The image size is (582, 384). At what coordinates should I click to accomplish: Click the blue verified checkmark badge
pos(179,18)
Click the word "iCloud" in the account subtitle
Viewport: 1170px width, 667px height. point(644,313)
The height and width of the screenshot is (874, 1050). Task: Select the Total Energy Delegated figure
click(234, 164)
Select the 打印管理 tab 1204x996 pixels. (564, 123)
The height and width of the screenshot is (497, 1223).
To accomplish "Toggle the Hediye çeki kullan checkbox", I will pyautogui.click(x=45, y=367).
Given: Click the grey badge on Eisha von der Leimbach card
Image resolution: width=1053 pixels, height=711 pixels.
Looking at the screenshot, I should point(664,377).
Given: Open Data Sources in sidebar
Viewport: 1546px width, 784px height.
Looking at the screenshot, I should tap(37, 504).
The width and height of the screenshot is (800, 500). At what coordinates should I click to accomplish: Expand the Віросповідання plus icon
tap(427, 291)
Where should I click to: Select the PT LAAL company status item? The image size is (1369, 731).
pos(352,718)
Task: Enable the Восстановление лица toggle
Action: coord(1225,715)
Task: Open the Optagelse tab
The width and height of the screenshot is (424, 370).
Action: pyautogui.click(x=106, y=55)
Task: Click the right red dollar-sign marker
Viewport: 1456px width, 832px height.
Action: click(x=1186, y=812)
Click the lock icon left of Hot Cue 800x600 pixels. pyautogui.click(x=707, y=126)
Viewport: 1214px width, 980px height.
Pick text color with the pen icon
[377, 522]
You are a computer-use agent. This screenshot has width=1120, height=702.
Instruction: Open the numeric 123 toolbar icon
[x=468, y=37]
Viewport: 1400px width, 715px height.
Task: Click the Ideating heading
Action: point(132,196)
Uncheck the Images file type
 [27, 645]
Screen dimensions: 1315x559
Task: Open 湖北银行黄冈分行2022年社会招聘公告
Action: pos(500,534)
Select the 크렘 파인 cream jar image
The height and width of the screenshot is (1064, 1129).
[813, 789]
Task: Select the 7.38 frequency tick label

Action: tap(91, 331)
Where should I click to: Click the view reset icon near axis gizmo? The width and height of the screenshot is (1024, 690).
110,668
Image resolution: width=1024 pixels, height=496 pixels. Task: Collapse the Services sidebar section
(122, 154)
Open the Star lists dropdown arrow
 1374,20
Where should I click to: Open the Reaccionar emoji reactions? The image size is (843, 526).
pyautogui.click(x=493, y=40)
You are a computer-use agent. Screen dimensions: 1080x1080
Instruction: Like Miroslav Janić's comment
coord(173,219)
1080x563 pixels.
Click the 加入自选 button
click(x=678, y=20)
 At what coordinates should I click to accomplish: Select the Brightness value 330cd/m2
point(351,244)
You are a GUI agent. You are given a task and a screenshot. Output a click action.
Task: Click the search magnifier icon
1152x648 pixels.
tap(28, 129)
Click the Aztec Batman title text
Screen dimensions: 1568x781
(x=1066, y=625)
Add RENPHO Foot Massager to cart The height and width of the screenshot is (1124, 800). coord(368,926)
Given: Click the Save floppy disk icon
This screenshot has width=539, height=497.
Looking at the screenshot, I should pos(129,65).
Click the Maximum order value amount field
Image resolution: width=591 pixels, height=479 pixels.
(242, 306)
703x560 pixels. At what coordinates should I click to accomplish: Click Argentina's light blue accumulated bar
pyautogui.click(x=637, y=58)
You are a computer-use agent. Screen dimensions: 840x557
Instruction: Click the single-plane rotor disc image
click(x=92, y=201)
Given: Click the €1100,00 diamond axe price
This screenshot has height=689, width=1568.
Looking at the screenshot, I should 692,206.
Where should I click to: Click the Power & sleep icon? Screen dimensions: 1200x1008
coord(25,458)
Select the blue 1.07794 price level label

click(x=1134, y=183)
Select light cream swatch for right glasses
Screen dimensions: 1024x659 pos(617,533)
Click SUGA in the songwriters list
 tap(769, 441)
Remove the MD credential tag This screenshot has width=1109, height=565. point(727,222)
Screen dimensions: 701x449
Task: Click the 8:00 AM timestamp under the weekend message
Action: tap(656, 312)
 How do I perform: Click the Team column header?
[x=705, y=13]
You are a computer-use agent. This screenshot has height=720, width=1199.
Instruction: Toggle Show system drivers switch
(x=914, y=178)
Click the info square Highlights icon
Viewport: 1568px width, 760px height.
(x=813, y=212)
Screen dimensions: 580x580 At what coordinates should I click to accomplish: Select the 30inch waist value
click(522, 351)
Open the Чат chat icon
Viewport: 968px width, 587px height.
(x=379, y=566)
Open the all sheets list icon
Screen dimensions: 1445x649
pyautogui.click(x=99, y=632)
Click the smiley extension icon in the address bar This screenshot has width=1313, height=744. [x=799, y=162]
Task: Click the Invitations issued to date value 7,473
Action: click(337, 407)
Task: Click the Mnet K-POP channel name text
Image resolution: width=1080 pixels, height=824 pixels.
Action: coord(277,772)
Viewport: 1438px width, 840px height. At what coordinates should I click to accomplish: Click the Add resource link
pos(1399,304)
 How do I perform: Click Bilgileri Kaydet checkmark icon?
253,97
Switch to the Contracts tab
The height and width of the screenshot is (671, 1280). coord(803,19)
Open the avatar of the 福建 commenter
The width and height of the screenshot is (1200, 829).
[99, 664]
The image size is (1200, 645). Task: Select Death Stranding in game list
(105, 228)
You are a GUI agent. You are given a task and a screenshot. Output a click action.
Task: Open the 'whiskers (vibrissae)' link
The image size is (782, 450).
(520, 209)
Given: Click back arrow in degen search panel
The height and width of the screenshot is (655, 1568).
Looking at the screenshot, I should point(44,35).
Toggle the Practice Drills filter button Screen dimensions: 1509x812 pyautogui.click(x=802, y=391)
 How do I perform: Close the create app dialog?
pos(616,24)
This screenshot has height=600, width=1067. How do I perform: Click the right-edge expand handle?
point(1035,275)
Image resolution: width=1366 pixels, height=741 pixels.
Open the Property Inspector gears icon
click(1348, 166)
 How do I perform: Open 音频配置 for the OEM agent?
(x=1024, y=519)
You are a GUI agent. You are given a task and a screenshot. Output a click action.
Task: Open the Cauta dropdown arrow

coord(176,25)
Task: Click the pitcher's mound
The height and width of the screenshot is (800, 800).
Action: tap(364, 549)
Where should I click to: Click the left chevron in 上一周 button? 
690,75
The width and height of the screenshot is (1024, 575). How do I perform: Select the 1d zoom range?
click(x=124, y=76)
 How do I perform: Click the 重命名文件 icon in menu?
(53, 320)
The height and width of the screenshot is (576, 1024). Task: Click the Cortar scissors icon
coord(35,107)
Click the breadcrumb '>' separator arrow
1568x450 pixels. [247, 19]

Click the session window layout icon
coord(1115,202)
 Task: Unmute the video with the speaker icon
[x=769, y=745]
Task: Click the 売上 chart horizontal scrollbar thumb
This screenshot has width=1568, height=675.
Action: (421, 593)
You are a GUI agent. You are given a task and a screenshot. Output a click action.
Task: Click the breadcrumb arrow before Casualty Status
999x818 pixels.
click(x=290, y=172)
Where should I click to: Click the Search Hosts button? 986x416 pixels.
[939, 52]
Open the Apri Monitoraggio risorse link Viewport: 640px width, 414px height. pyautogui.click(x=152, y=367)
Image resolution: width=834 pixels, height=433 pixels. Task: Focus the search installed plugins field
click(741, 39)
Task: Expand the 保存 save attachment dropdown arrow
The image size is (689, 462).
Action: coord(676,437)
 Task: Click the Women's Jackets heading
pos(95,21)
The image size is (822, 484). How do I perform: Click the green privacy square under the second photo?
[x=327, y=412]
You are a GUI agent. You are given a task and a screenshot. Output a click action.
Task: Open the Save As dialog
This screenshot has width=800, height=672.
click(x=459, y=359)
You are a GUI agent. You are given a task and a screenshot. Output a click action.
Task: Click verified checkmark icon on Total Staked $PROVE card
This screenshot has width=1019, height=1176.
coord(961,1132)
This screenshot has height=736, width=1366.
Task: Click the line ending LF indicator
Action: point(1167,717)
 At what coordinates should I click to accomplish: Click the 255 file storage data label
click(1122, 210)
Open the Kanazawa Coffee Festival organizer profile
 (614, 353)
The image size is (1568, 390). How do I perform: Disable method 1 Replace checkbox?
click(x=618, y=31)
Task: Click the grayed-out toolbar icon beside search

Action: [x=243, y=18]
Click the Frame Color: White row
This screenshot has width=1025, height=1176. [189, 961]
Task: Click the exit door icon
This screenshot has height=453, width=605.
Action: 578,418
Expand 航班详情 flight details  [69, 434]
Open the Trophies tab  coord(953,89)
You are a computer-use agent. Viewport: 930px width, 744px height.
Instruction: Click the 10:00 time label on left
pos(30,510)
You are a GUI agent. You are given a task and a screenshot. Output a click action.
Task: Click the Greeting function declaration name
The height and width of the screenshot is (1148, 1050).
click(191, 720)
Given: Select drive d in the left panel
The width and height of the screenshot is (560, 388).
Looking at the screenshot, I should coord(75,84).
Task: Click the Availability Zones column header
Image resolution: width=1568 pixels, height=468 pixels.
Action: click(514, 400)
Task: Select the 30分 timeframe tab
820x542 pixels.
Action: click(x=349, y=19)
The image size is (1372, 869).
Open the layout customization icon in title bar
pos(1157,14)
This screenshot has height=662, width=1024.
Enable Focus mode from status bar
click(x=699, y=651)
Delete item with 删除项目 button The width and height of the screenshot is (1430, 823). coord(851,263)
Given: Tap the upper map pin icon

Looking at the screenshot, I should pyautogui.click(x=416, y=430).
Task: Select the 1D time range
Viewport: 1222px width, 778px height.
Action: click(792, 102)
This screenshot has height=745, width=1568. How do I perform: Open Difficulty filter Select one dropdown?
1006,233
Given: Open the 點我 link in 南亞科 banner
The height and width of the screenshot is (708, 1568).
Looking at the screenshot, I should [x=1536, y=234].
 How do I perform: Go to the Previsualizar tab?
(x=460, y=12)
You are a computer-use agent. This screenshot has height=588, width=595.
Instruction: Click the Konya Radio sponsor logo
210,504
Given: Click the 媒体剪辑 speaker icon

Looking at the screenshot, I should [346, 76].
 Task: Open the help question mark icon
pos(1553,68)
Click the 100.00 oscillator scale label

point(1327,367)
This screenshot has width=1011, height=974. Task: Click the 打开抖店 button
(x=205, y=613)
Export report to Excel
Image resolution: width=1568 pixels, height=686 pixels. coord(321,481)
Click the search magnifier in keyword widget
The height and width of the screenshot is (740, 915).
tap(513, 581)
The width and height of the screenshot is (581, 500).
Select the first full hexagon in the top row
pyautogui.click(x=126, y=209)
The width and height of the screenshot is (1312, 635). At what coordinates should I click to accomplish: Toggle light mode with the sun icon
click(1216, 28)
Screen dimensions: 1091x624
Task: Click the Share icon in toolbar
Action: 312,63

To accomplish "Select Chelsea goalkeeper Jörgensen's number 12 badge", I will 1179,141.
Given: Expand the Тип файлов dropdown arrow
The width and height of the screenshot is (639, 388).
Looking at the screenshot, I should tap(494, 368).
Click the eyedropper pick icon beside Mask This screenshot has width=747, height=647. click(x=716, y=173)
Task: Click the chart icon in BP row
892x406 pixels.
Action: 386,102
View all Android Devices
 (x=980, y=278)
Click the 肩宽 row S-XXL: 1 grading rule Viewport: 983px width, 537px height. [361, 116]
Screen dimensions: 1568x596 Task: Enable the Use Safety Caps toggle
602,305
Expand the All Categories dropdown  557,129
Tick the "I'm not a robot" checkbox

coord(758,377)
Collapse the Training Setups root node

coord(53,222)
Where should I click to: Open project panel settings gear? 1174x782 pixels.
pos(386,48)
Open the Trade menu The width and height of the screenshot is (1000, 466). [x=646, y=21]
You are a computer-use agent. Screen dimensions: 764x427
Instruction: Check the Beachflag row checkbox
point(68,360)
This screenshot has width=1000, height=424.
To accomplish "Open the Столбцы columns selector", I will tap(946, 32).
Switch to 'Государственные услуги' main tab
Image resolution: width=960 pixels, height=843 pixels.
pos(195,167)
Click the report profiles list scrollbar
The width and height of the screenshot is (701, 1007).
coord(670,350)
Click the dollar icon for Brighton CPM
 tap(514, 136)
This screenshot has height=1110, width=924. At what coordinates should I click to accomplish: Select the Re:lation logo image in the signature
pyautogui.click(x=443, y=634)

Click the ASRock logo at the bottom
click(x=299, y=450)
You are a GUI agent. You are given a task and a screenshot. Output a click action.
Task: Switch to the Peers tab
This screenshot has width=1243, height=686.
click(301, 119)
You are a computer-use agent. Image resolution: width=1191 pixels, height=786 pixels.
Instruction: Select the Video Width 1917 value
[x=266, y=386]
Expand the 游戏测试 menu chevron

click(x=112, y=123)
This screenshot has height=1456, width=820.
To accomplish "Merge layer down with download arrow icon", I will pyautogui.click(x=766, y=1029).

---------------

- Problem statement
Return only the lines of the records in which the string "card" appears.

- Reply to the task
Given: Click the grey badge on Eisha von der Leimbach card
Task: Click verified checkmark icon on Total Staked $PROVE card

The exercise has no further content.